Source: U.S. Energy Information Administration, based on International Group of Liquefied Natural Gas Importers (GIIGNL), trade press
Note: Project’s online date reflects shipment of the first LNG cargo. North West Shelf Trains 1–2 have been in operation since 1989, Train 3 since 1992, Train 4 since 2004, and Train 5 since 2008.
Starting in 2012, five LNG export projects were developed in northwestern Australia: onshore projects Pluto, Gorgon, Wheatstone, and Ichthys, and the offshore Prelude FLNG. The total LNG export capacity in northwestern Australia is now 8.1 Bcf/d.
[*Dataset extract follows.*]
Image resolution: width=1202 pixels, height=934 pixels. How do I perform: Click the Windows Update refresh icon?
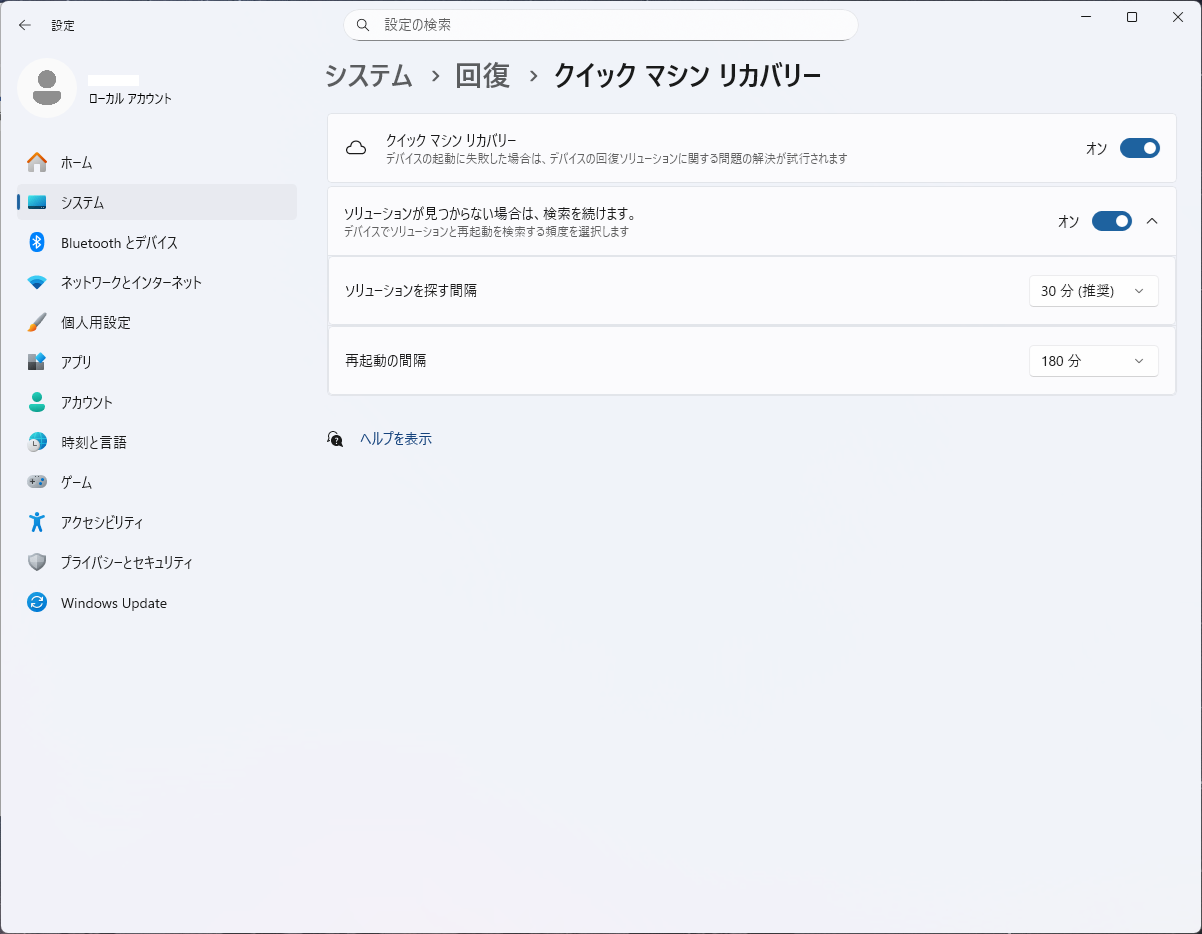point(37,603)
In eastern Australia, three LNG export projects were completed in 2015 and 2016 on Curtis Island in Queensland—Queensland Curtis, Gladstone, and Australia Pacific—with a combined nameplate capacity of 3.4 Bcf/d. All three projects in eastern Australia use natural gas from coalbed methane as a feedstock to produce LNG.
Source: U.S. Energy Information Administration
Most of Australia’s LNG is exported under long-term contracts to three countries: Japan, China, and South Korea. An increasing share of Australia’s LNG exports in recent years has been sent to China to serve its growing natural gas demand. The remaining volumes were almost entirely exported to other countries in Asia, with occasional small volumes exported to destinations outside of Asia.
Source: U.S. Energy Information Administration, based on International Group of Liquefied Natural Gas Importers (GIIGNL)
For several years, Australia’s natural gas markets in eastern states have been experiencing natural gas shortages and increasing prices because coal-bed methane production at some LNG export facilities in Queensland has not been meeting LNG export commitments. During these shortfalls, project developers have been supplementing their own production with natural gas purchased from the domestic market. The Australian government implemented several initiatives to address domestic natural gas production shortages in eastern states.
Several private companies proposed to develop LNG import terminals in southeastern Australia. Of the five proposed LNG import projects, Port Kembla LNG (proposed import capacity of 0.3 Bcf/d) is in the most advanced stage, having secured the necessary siting permits and an offtake contract with Australian customers. If built, the Port Kembla project will use the floating storage and regasification unit (FSRU) Höegh Galleon starting in January 2021.